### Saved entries
····················

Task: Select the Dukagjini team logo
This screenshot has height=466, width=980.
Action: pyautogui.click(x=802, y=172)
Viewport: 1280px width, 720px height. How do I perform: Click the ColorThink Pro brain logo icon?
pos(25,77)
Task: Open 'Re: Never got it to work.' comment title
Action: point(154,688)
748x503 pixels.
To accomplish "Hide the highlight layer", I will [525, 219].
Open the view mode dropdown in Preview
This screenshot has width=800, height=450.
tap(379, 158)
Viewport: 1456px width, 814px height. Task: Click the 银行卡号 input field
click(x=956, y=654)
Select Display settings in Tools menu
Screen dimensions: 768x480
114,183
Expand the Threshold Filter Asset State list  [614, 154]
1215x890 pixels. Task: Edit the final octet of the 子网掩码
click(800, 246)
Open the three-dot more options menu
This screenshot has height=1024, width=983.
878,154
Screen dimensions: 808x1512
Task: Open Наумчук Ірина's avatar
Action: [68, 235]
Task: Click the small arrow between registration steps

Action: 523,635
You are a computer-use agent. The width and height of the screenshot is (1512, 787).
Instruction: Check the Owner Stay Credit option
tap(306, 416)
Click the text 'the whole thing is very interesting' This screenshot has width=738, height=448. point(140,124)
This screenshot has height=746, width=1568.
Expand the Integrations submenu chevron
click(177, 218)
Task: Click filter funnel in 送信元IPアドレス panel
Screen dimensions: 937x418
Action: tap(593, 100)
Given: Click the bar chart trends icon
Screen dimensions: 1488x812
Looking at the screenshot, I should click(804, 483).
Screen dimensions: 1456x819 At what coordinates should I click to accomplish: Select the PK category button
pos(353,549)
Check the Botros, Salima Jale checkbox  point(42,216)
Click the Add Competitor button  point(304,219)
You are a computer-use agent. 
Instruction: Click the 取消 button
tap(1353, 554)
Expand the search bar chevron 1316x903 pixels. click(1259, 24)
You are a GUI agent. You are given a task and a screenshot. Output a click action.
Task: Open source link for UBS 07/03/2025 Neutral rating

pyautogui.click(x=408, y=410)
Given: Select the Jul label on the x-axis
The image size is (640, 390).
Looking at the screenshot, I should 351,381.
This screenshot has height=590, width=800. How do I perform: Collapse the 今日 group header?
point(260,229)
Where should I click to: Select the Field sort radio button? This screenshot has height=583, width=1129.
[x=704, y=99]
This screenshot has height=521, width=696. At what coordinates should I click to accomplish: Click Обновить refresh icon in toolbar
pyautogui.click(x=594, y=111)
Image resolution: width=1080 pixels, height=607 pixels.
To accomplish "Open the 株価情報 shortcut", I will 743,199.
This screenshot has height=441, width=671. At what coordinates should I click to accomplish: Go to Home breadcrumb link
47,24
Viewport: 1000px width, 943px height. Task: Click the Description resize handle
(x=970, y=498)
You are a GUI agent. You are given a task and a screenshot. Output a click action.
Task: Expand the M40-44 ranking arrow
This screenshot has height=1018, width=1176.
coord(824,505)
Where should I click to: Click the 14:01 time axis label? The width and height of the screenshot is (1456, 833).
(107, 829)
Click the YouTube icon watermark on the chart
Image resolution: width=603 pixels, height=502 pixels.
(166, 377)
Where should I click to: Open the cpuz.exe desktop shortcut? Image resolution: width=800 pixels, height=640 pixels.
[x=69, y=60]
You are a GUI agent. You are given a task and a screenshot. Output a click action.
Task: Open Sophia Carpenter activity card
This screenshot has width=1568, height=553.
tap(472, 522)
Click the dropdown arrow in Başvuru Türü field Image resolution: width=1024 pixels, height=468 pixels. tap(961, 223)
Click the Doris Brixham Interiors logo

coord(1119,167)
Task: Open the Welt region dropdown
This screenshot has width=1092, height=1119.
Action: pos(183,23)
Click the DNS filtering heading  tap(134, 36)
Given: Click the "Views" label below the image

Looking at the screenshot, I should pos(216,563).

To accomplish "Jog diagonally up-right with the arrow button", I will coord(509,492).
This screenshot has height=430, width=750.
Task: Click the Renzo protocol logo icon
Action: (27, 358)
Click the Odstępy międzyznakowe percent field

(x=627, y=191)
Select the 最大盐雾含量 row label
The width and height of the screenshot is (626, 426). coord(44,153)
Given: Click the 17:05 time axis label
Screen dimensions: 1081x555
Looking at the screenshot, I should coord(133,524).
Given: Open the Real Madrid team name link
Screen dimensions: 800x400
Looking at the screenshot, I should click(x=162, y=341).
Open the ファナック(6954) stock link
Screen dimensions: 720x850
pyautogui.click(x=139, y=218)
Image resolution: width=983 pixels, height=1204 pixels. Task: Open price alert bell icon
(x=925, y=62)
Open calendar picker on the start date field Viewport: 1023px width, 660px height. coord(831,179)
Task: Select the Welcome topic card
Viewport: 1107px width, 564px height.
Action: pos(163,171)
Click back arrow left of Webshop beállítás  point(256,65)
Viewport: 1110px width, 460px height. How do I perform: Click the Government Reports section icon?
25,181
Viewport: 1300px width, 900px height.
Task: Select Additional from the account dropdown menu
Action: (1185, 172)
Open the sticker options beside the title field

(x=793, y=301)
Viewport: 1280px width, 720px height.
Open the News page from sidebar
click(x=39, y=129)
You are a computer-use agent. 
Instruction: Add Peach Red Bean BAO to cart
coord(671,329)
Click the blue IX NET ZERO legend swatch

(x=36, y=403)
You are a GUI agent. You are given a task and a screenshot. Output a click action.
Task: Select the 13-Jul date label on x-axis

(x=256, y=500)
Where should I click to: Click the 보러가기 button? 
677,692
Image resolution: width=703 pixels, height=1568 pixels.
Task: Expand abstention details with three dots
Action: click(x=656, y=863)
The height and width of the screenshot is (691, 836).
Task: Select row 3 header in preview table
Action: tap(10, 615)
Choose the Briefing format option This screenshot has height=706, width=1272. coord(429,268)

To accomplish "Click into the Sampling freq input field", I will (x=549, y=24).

····················

### TASK ITEM
All of the data above must be retyped exactly.

### EXERCISE SOLUTION
Task: Select the Dukagjini team logo
This screenshot has height=466, width=980.
Action: pyautogui.click(x=802, y=172)
Viewport: 1280px width, 720px height. How do I perform: Click the ColorThink Pro brain logo icon?
pos(25,77)
Task: Open 'Re: Never got it to work.' comment title
Action: point(154,688)
748x503 pixels.
To accomplish "Hide the highlight layer", I will [525, 219].
Open the view mode dropdown in Preview
This screenshot has width=800, height=450.
tap(379, 158)
Viewport: 1456px width, 814px height. Task: Click the 银行卡号 input field
click(x=956, y=654)
Select Display settings in Tools menu
Screen dimensions: 768x480
114,183
Expand the Threshold Filter Asset State list  [614, 154]
1215x890 pixels. Task: Edit the final octet of the 子网掩码
click(800, 246)
Open the three-dot more options menu
This screenshot has height=1024, width=983.
878,154
Screen dimensions: 808x1512
Task: Open Наумчук Ірина's avatar
Action: [68, 235]
Task: Click the small arrow between registration steps

Action: 523,635
You are a computer-use agent. The width and height of the screenshot is (1512, 787).
Instruction: Check the Owner Stay Credit option
tap(306, 416)
Click the text 'the whole thing is very interesting' This screenshot has width=738, height=448. point(140,124)
This screenshot has height=746, width=1568.
Expand the Integrations submenu chevron
click(177, 218)
Task: Click filter funnel in 送信元IPアドレス panel
Screen dimensions: 937x418
Action: tap(593, 100)
Given: Click the bar chart trends icon
Screen dimensions: 1488x812
Looking at the screenshot, I should click(804, 483).
Screen dimensions: 1456x819 At what coordinates should I click to accomplish: Select the PK category button
pos(353,549)
Check the Botros, Salima Jale checkbox  point(42,216)
Click the Add Competitor button  point(304,219)
You are a computer-use agent. 
Instruction: Click the 取消 button
tap(1353, 554)
Expand the search bar chevron 1316x903 pixels. click(1259, 24)
You are a GUI agent. You are given a task and a screenshot. Output a click action.
Task: Open source link for UBS 07/03/2025 Neutral rating

pyautogui.click(x=408, y=410)
Given: Select the Jul label on the x-axis
The image size is (640, 390).
Looking at the screenshot, I should 351,381.
This screenshot has height=590, width=800. How do I perform: Collapse the 今日 group header?
point(260,229)
Where should I click to: Select the Field sort radio button? This screenshot has height=583, width=1129.
[x=704, y=99]
This screenshot has height=521, width=696. At what coordinates should I click to accomplish: Click Обновить refresh icon in toolbar
pyautogui.click(x=594, y=111)
Image resolution: width=1080 pixels, height=607 pixels.
To accomplish "Open the 株価情報 shortcut", I will 743,199.
This screenshot has height=441, width=671. At what coordinates should I click to accomplish: Go to Home breadcrumb link
47,24
Viewport: 1000px width, 943px height. Task: Click the Description resize handle
(x=970, y=498)
You are a GUI agent. You are given a task and a screenshot. Output a click action.
Task: Expand the M40-44 ranking arrow
This screenshot has height=1018, width=1176.
coord(824,505)
Where should I click to: Click the 14:01 time axis label? The width and height of the screenshot is (1456, 833).
(107, 829)
Click the YouTube icon watermark on the chart
Image resolution: width=603 pixels, height=502 pixels.
(166, 377)
Where should I click to: Open the cpuz.exe desktop shortcut? Image resolution: width=800 pixels, height=640 pixels.
[x=69, y=60]
You are a GUI agent. You are given a task and a screenshot. Output a click action.
Task: Open Sophia Carpenter activity card
This screenshot has width=1568, height=553.
tap(472, 522)
Click the dropdown arrow in Başvuru Türü field Image resolution: width=1024 pixels, height=468 pixels. tap(961, 223)
Click the Doris Brixham Interiors logo

coord(1119,167)
Task: Open the Welt region dropdown
This screenshot has width=1092, height=1119.
Action: pos(183,23)
Click the DNS filtering heading  tap(134, 36)
Given: Click the "Views" label below the image

Looking at the screenshot, I should pos(216,563).

To accomplish "Jog diagonally up-right with the arrow button", I will coord(509,492).
This screenshot has height=430, width=750.
Task: Click the Renzo protocol logo icon
Action: (27, 358)
Click the Odstępy międzyznakowe percent field

(x=627, y=191)
Select the 最大盐雾含量 row label
The width and height of the screenshot is (626, 426). coord(44,153)
Given: Click the 17:05 time axis label
Screen dimensions: 1081x555
Looking at the screenshot, I should coord(133,524).
Given: Open the Real Madrid team name link
Screen dimensions: 800x400
Looking at the screenshot, I should click(x=162, y=341).
Open the ファナック(6954) stock link
Screen dimensions: 720x850
pyautogui.click(x=139, y=218)
Image resolution: width=983 pixels, height=1204 pixels. Task: Open price alert bell icon
(x=925, y=62)
Open calendar picker on the start date field Viewport: 1023px width, 660px height. coord(831,179)
Task: Select the Welcome topic card
Viewport: 1107px width, 564px height.
Action: pos(163,171)
Click back arrow left of Webshop beállítás  point(256,65)
Viewport: 1110px width, 460px height. How do I perform: Click the Government Reports section icon?
25,181
Viewport: 1300px width, 900px height.
Task: Select Additional from the account dropdown menu
Action: (1185, 172)
Open the sticker options beside the title field

(x=793, y=301)
Viewport: 1280px width, 720px height.
Open the News page from sidebar
click(x=39, y=129)
You are a computer-use agent. 
Instruction: Add Peach Red Bean BAO to cart
coord(671,329)
Click the blue IX NET ZERO legend swatch

(x=36, y=403)
You are a GUI agent. You are given a task and a screenshot. Output a click action.
Task: Select the 13-Jul date label on x-axis

(x=256, y=500)
Where should I click to: Click the 보러가기 button? 
677,692
Image resolution: width=703 pixels, height=1568 pixels.
Task: Expand abstention details with three dots
Action: click(x=656, y=863)
The height and width of the screenshot is (691, 836).
Task: Select row 3 header in preview table
Action: tap(10, 615)
Choose the Briefing format option This screenshot has height=706, width=1272. coord(429,268)

To accomplish "Click into the Sampling freq input field", I will (x=549, y=24).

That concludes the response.